Format every line of the records below as a Markdown table with the columns Row and Text. Number each row, skip blank lines, and omit the pictures.
--
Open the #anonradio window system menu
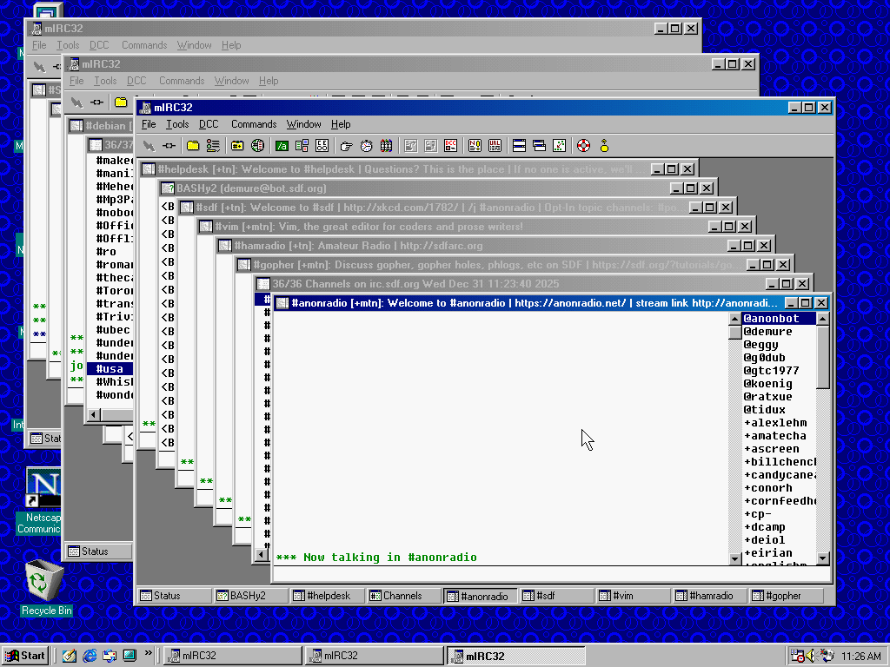The width and height of the screenshot is (890, 667). (x=280, y=302)
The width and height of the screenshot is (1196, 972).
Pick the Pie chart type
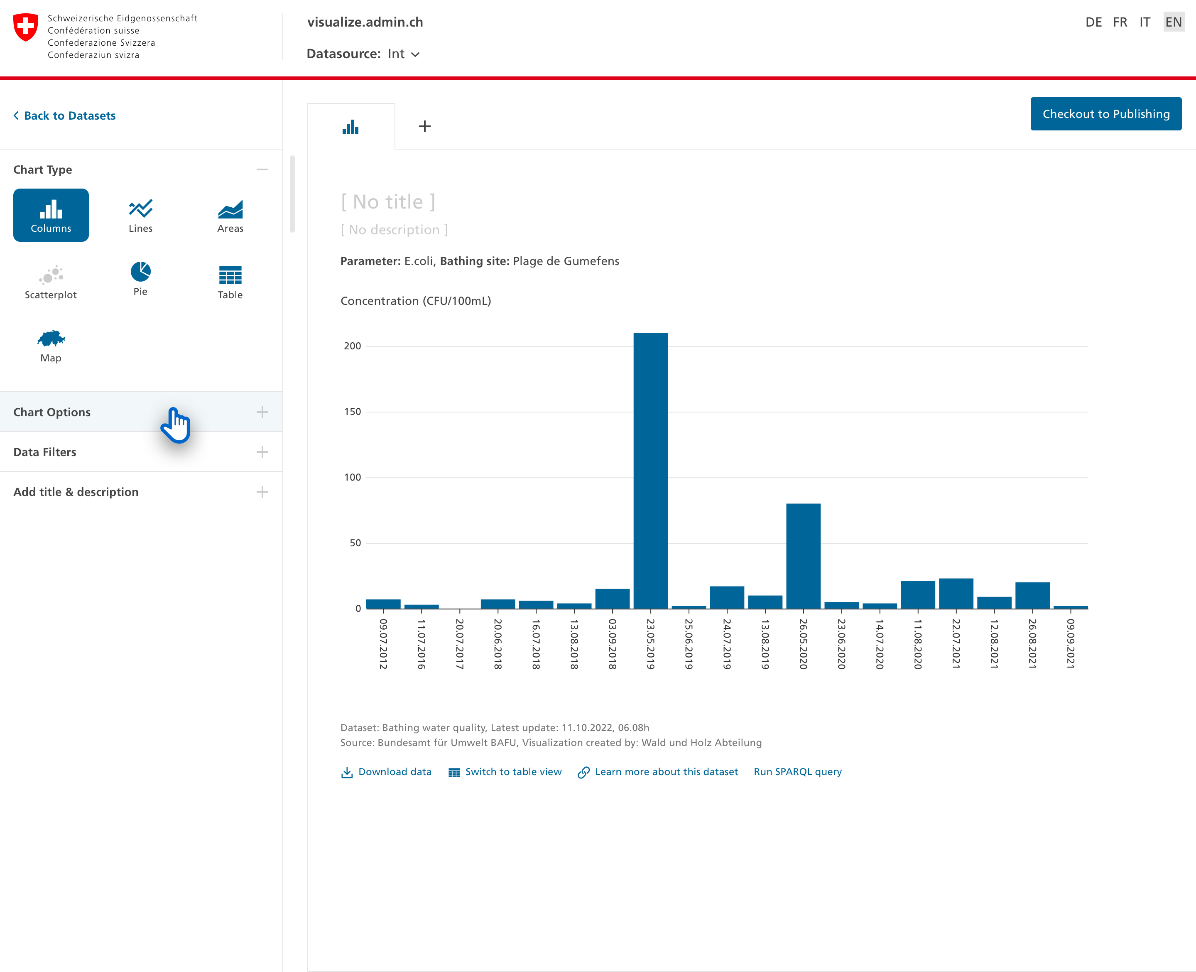140,278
--
▶ [Reply to the task]:
| Row | Text |
|---|---|
| 1 | Open the #anonradio window system menu |
| 2 | The width and height of the screenshot is (890, 667). (x=280, y=302) |
| 3 | The width and height of the screenshot is (1196, 972). |
| 4 | Pick the Pie chart type |
| 5 | 140,278 |